___ Given records
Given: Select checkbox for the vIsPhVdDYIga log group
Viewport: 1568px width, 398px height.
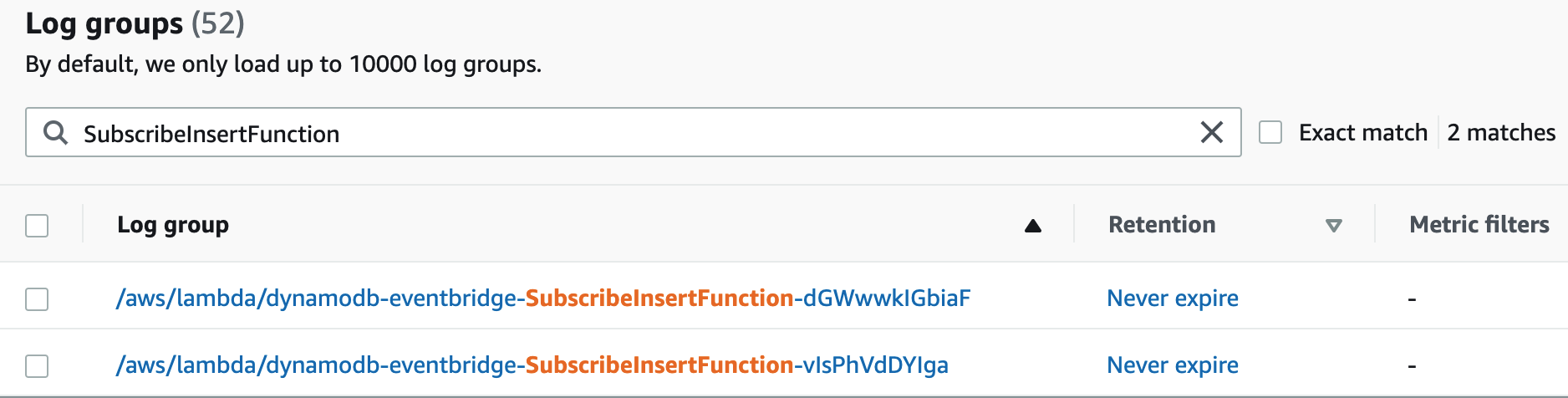Looking at the screenshot, I should (x=37, y=365).
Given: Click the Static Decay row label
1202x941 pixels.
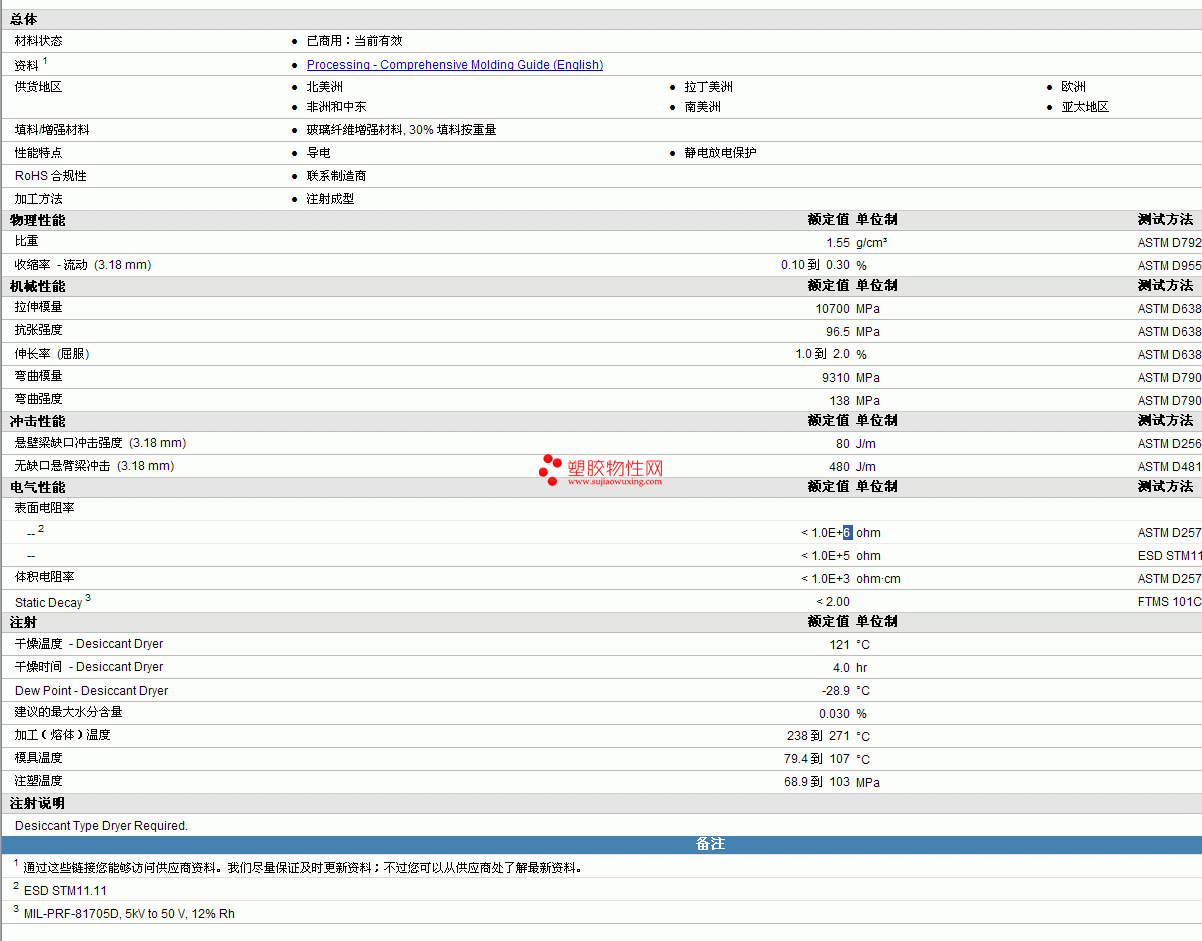Looking at the screenshot, I should point(48,603).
______
= What this task involves =
Reproduce all entries exactly. Pictures do not belong in the copy.

= Result =
Given: Select checkbox for the vIsPhVdDYIga log group
Viewport: 1568px width, 398px height.
Looking at the screenshot, I should (x=37, y=365).
Given: Click the Static Decay row label
1202x941 pixels.
Looking at the screenshot, I should point(48,603).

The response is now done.